Auch damals hatte das Bibliotheks- und Informationszentrum Haßfurt Christian Ritter als Moderator eingeladen. Auch am Freitag führte er im "Silberfisch", der Mensa des Schulzentrums, durch das Programm und fungierte als "Opferlamm". So bezeichnet man den Poeten, der jenseits des Wertungsspiels zu Beginn einen eigenen Text vorträgt, um das Publikum aufzutauen und einzustimmen.
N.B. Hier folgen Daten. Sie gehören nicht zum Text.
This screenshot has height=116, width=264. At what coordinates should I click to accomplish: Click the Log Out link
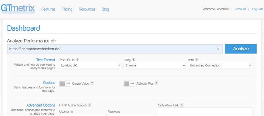tap(257, 9)
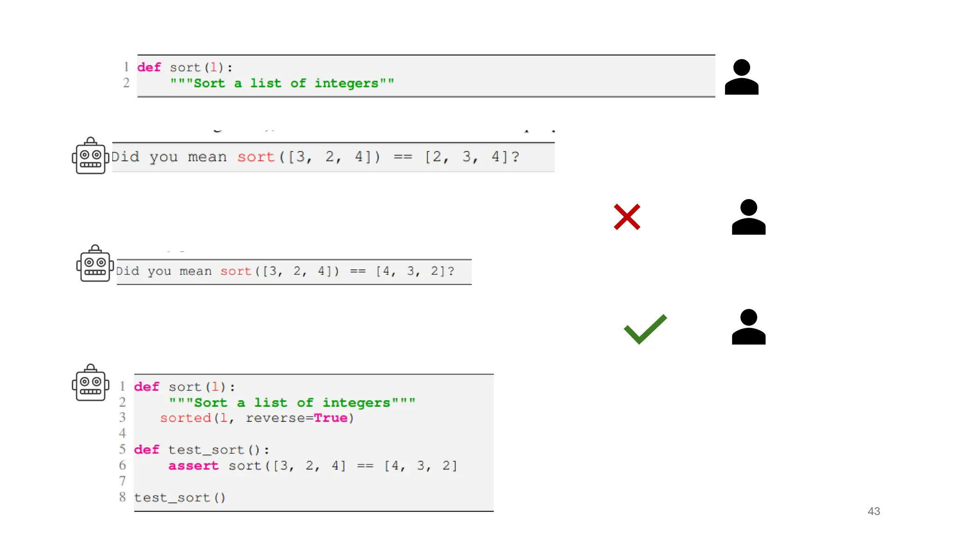Image resolution: width=953 pixels, height=536 pixels.
Task: Click the 'sorted(l, reverse=True)' line
Action: (x=257, y=418)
Inzwischen hat er Hunderte Slams moderiert und lebt von den Veranstaltungen. Als profunder Kenner der Szene hatte er Profi-Slammer aus ganz Deutschland eingeladen. Und so durfte ich hinter der Bühne kennenlernen: Nadine Dubberke, Hank W. Flemming, Erik Leichter, Raphael Breuer und Volker Surmann, die mir allesamt lachend bestätigten: Wir sind ganz normale Menschen, die gerne Texte verfassen und vortragen. Die Themen und Inhalt ihrer Texte erlauschen sie mit offenen Ohren dem Alltag: die Beobachtung eines Lächelns beim Martinszug, das Ausdenken einer Flirt-Strategie, die Differenz zwischen den Generationen bei dem Thema Familienplanung oder Sinn und Unsinn des Small-talks.
"Offene Liste"
Ich kam über die sogenannte "offene Liste" in die Veranstaltung. Jede und jeder, der einen Text selbst verfasst hat und ihn vortragen will, kann sich melden. Für den Mut mitzumachen, wird man schon mal belohnt, indem man keinen Eintritt bezahlen muss und vielleicht gewinnt man am Schluss eine Flasche Bier oder eine Flasche Sekt.
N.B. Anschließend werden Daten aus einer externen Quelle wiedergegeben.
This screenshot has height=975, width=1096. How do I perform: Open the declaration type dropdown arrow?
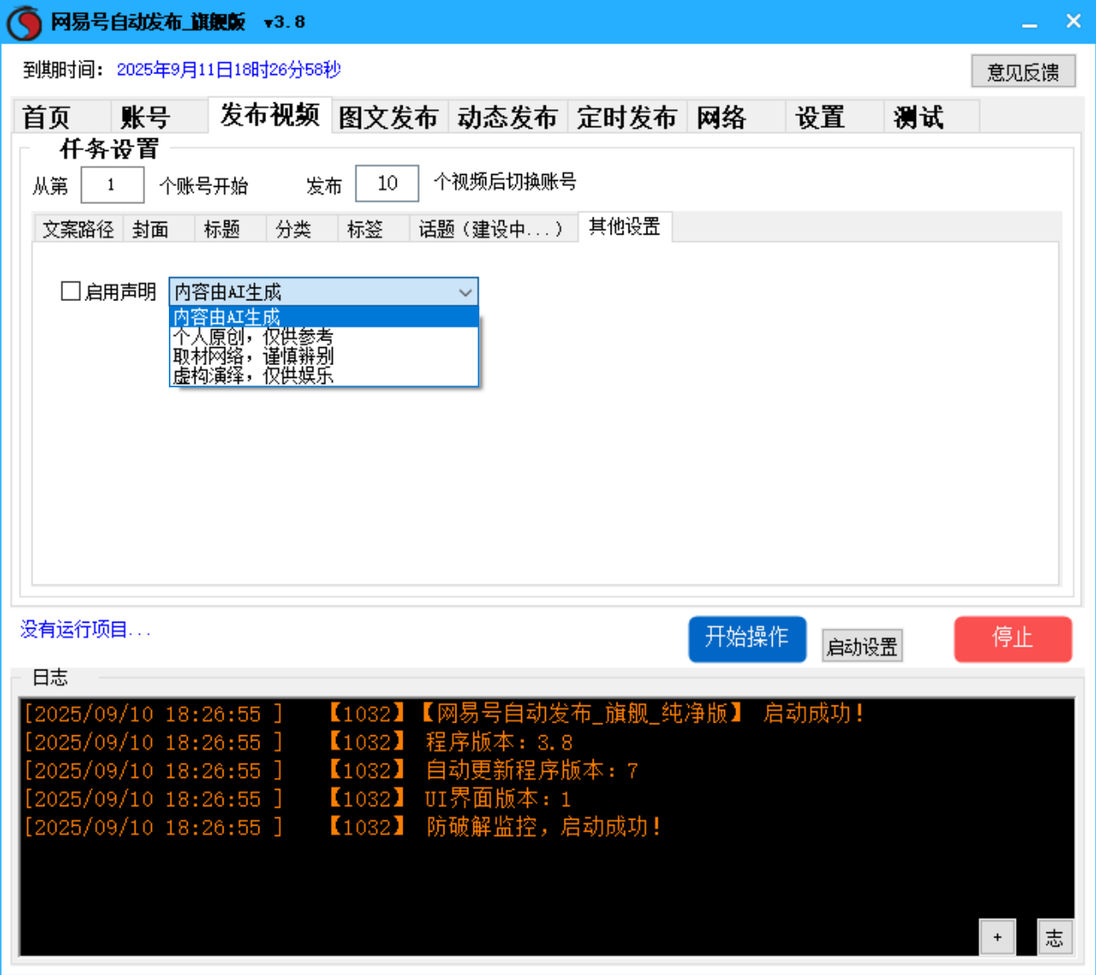[x=466, y=292]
Der Preis kann es also nicht sein, warum Menschen sich so einem Wettbewerb stellen. Hinter der Bühne erfahre ich Näheres. Man will bekannt werden, oder seine Bücher verkaufen, auf sich selbst aufmerksam machen, damit man mal wohin eingeladen wird, wo es richtig Kohle dafür gibt. Oder einfach nur Spaß miteinander haben.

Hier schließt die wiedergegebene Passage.